Robben Island signatures in Richard II

This article includes information on signatures in Richard II from a 1970 edition of The Alexander Text of the Complete Works of Shakespeare that circulated throughout the Robben Island prison in South Africa from 1975 to 1978 and was featured in A Book Behind Bars: The Robben Island Shakespeare, one of the Exhibitions at the Folger.

Mac Maharaj, page 454

Mac Maharaj, one of the most celebrated of the Robben Island prisoners, was a close confidant of Nelson Mandela, and continues to be involved in the government of South Africa where he serves as spokesperson for President Jacob Zuma.

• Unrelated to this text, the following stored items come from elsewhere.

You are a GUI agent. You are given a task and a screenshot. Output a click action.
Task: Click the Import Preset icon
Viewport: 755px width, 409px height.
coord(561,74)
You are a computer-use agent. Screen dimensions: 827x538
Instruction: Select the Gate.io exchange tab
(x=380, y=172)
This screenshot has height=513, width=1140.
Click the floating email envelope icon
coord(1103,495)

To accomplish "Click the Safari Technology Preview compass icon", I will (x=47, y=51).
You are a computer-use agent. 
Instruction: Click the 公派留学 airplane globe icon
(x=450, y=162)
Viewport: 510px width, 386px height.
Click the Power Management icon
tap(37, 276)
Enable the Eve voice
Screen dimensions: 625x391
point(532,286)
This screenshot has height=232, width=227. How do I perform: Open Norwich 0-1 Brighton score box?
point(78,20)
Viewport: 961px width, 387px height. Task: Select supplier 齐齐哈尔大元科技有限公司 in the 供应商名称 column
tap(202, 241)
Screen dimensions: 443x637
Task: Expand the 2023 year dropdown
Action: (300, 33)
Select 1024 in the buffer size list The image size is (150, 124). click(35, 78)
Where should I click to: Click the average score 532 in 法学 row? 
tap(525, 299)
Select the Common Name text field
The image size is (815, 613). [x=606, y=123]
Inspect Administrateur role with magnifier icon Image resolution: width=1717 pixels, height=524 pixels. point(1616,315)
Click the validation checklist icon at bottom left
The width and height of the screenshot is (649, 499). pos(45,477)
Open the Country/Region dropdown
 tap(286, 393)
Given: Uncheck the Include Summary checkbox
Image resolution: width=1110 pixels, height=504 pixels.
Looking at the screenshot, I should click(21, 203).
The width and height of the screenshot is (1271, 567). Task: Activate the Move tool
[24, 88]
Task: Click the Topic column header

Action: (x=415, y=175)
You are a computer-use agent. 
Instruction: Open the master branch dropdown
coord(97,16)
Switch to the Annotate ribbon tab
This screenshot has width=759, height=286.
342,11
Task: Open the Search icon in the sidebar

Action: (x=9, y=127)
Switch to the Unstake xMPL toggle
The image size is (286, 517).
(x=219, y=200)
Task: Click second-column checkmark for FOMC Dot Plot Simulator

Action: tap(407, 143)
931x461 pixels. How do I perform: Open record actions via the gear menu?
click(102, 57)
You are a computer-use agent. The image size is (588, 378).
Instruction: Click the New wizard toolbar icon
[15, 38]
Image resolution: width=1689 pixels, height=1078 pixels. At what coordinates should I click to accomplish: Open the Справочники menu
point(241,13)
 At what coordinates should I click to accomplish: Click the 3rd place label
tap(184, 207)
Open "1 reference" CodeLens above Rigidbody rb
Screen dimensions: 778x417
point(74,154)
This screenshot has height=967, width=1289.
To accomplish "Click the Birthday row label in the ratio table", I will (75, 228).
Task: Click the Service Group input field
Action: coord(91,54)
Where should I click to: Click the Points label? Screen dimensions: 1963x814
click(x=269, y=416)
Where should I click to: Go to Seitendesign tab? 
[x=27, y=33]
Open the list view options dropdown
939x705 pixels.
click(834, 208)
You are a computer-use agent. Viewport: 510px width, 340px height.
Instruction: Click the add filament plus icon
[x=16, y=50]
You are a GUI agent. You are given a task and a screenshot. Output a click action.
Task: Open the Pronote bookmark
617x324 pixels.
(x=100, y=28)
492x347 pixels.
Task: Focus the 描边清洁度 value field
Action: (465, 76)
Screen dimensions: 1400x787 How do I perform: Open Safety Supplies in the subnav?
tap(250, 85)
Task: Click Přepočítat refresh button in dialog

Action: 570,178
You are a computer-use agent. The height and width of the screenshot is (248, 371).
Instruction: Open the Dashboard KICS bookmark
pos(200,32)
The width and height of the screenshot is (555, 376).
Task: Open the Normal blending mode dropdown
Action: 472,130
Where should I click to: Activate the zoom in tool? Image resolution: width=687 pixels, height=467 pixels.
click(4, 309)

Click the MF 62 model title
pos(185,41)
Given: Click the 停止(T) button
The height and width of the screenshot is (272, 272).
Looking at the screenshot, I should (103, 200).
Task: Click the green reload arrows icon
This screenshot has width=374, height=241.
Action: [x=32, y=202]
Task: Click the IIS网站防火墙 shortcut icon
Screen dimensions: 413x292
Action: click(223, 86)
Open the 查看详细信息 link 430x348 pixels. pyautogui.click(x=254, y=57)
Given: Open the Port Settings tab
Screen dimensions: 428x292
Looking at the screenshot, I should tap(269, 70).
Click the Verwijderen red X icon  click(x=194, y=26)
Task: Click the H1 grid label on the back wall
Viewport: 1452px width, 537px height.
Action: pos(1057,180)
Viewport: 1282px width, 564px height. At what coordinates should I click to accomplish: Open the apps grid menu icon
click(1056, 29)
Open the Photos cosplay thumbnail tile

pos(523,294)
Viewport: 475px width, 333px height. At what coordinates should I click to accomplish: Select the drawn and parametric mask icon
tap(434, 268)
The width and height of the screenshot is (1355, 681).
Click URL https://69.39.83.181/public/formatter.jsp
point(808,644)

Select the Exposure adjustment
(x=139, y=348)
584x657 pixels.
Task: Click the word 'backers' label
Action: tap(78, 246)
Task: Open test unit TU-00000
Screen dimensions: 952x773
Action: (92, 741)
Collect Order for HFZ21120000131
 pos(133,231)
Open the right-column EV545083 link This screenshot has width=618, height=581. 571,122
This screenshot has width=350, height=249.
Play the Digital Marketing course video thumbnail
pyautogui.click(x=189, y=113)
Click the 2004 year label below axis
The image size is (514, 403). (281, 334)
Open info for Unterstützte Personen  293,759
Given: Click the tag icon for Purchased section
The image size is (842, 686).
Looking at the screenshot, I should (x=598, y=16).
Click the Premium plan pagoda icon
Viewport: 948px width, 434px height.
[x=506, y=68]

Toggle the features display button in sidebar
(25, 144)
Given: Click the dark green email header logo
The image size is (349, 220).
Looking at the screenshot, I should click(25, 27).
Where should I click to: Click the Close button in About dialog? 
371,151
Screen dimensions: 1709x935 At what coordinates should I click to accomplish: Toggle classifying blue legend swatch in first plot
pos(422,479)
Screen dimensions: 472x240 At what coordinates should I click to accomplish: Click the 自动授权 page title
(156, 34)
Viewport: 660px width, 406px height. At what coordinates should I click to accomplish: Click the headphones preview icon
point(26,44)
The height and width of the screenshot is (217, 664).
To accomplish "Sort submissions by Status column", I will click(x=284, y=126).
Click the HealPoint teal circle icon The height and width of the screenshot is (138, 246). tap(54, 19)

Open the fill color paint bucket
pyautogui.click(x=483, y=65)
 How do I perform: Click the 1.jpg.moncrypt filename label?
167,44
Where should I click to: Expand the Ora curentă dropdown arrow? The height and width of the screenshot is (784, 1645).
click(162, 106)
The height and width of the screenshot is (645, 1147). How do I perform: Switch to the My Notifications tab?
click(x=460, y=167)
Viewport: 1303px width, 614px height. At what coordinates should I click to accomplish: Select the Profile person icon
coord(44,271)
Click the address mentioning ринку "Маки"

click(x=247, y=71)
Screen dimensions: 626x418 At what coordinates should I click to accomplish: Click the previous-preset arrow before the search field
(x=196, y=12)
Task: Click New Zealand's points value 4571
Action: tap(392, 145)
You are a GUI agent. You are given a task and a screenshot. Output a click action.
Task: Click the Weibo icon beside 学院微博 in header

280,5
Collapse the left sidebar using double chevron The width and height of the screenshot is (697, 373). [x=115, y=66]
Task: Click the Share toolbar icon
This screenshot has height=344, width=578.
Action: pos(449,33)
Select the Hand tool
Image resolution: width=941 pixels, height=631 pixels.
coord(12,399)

Maharaj signed his name by the final words of the dying Gaunt:

"Where words are scarce, they are seldom spent in vain;
For they breathe truth that breathe their words in pain."
(Richard II, 2.1.7–8)

In the context of life at Robben Island, these lines could resonate for any number of reasons. In one way similar to Duke Senior’s speech in As You Like It by which Mobbs Gqirana signed his name, these lines reflect the resolve of moral character through suffering. Yet it is hard to ignore the suggestion of truth achieved through torture, although accounts of torture have been suppressed or avoided.

Joe Gqabi, page 457

Joe Gqabi was a member of the African National Congress (ANC), who, like many of the prisoners who signed this book, also joined Umkhonto we Sizwe. He was arrested in the 1960s and charged under the Sabotage Act and served his 10 year sentence at Robben Island. He was a chief defendant in the 1977 Pretoria trial, and was acquitted. He was killed outside his home in Zimbabwe in July 1981 by an Apartheid hit-squad.

Gqabi selected a spare three lines from Richard II that register a tension between hope and despair – which one images was a prevalent experience amongst long-term prisoners.

NORTHUMBERLAND: …even through the hollow eyes of death
I spy life peering; but I dare not say
How near the tidings of our comfort is.